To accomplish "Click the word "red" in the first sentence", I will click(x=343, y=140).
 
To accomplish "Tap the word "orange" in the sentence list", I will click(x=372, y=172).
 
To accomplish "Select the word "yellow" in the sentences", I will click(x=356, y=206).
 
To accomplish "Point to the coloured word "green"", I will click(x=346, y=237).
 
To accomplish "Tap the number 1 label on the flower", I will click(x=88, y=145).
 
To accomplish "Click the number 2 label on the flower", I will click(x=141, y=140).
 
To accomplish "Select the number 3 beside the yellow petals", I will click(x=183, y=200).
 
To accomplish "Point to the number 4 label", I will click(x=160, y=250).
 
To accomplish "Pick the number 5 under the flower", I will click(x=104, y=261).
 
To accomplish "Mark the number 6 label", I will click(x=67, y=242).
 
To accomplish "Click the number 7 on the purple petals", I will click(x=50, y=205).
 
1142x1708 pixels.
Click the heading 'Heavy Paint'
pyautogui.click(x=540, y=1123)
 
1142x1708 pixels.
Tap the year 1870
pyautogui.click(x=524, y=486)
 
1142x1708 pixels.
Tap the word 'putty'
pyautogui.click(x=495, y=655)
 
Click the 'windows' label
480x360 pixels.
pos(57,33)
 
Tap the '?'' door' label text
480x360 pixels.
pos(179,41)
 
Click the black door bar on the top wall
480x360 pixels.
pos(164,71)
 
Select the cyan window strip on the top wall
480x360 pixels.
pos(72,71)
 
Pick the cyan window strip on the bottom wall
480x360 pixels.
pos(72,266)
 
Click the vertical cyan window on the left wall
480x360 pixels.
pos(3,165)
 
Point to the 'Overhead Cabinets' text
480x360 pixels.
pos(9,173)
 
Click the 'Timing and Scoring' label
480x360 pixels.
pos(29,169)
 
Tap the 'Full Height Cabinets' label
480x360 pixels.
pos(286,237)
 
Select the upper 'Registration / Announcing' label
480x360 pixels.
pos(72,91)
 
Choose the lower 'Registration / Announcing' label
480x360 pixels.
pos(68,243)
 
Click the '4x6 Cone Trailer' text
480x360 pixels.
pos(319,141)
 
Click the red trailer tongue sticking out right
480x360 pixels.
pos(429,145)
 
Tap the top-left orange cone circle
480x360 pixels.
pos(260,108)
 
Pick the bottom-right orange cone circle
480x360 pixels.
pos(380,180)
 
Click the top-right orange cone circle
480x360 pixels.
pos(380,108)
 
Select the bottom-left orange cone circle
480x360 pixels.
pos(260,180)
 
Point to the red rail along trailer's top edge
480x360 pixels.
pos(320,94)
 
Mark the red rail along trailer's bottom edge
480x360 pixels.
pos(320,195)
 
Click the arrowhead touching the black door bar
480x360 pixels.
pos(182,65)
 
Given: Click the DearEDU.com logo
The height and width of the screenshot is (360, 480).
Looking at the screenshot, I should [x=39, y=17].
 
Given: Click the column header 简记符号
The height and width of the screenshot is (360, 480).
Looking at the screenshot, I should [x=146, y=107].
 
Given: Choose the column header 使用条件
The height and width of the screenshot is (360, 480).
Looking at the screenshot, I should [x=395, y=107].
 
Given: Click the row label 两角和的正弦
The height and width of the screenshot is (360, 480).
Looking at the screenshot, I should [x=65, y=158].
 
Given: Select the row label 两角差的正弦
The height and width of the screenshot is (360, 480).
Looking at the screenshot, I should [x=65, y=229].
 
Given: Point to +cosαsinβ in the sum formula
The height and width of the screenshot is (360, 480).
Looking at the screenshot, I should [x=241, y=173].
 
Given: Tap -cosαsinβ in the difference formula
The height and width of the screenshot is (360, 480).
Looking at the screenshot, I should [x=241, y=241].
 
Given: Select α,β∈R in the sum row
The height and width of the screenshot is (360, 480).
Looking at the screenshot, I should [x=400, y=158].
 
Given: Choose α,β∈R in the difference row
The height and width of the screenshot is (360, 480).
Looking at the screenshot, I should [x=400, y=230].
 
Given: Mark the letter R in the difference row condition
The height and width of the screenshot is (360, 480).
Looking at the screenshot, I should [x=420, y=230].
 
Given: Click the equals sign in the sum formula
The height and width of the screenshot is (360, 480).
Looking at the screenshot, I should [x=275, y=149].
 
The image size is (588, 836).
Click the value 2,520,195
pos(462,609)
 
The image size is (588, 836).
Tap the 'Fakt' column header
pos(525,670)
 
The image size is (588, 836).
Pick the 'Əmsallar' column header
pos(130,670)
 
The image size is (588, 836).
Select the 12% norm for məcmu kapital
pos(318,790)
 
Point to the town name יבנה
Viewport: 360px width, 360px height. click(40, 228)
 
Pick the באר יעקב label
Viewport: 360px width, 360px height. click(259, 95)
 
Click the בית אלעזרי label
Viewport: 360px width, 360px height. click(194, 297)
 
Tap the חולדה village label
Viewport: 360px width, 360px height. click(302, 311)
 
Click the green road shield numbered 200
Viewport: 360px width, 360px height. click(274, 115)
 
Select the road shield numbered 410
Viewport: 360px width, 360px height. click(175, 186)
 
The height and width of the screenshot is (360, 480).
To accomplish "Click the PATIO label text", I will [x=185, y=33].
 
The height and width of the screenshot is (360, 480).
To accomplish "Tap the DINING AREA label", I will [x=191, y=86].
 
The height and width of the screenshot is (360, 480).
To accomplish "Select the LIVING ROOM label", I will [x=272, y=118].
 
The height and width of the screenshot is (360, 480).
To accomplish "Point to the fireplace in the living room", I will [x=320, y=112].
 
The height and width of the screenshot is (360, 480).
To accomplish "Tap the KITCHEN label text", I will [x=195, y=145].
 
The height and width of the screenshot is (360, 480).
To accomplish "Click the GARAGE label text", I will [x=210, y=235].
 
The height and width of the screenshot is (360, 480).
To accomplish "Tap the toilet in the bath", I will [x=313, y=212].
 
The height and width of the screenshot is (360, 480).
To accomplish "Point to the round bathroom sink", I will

════════

## Problem details
Pick out every line in the entries above that contains the string "cyan", treating uppercase and lowercase letters as different.

## Solution to this exercise
Select the cyan window strip on the top wall
Pick the cyan window strip on the bottom wall
Click the vertical cyan window on the left wall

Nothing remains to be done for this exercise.